Colin Minihan started making films as one half of the Canadian duo known as The Vicious Brothers, which consisted of he and the unrelated Stuart Ortiz. The two had a moderate success with their Found Footage ghost story Grave Encounters (2011), as well as writing the sequel Grave Encounters 2 (2012) for a different director. They subsequently went on to make Extraterrestrial (2014). Following that, Colin Minihan went solo credit as director, making the very unique and original zombie film It Stains the Sand Red (2016), which also starred Brittany Allen, as well as to write/produce Still/Born (2017), Spiral (2019) and Z (2019) and to produce In Control (2017) for other directors.
In his second solo film, Colin Minihan visits the trope of the Cabin in the Woods horror film. I make a point to read as little about a film as possible before sitting down to watch. As I started watching what shaped up to be a Cabin in the Woods horror, I had no idea at the outset whether what was going to be encountered was a backwoods maniac, a Bigfoot, or some more exotic form of monster – alien or beastly.
The lurking menace in the woods proves to be an entirely mundane one. Boiled down to it, What Keeps You Alive is no more than a standard psycho-thriller – you could easily imagine it playing out during the classic era of film noir in the vein of something like Notorious (1946) or Secret Beyond the Door (1948) set in a large mansion with a wife suddenly realising her husband has psychopathic intent.

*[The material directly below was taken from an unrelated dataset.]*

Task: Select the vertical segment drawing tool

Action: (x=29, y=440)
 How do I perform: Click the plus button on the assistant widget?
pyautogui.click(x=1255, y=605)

We begin with the hints of small clues – the neighbour (Martha MacIsaac) who refers to Hannah Emily Anderson by a different name, the hints of Hannah’s past that she won’t talk about, the neighbour intimating at things that may have happened regarding the death of a mutual friend. Then comes the scene that jolts us out of our seat where Brittany Allen and Hannah Emily Anderson are talking as they walk back through the woods and Hannah then abruptly turns and shoves Brittany off the cliff.
Thereafter the film slips into survival mode with Brittany Allen in the woods being hunted and a great deal of tense interplay between capture, escape, recapture, the flight to get to the neighbours across the lake and so forth. Colin Minihan rides the tensions like an expert. Some of the film gives the impression of a quick shooting schedule and the odd scene is not as tight as it could be but there is little you can fault in the way he twists and turns every possibility.
Hannah Emily Anderson gives a wonderfully cold performance in the way she can swing between loving endearments and platitudes and back to threats. There’s the nicely chill scene where she gets up in the morning and makes Brittany Allen breakfast before planning to dump her body in the lake, while commenting: “Eat up. I need you to have a full stomach in case they do an autopsy.”
The most noticeable thing about the set-up is that Minihan has taken the opportunity to make a play for modern diversity interests and have the couple two married women – one of whom is played by Minihan’s girlfriend Brittany Allen. It was apparently a standard hetero couple in his original screenplay. The change was a touch that probably have made no difference in the writing but seeing it play out, it is hard to imagine the film working with a standard straight couple.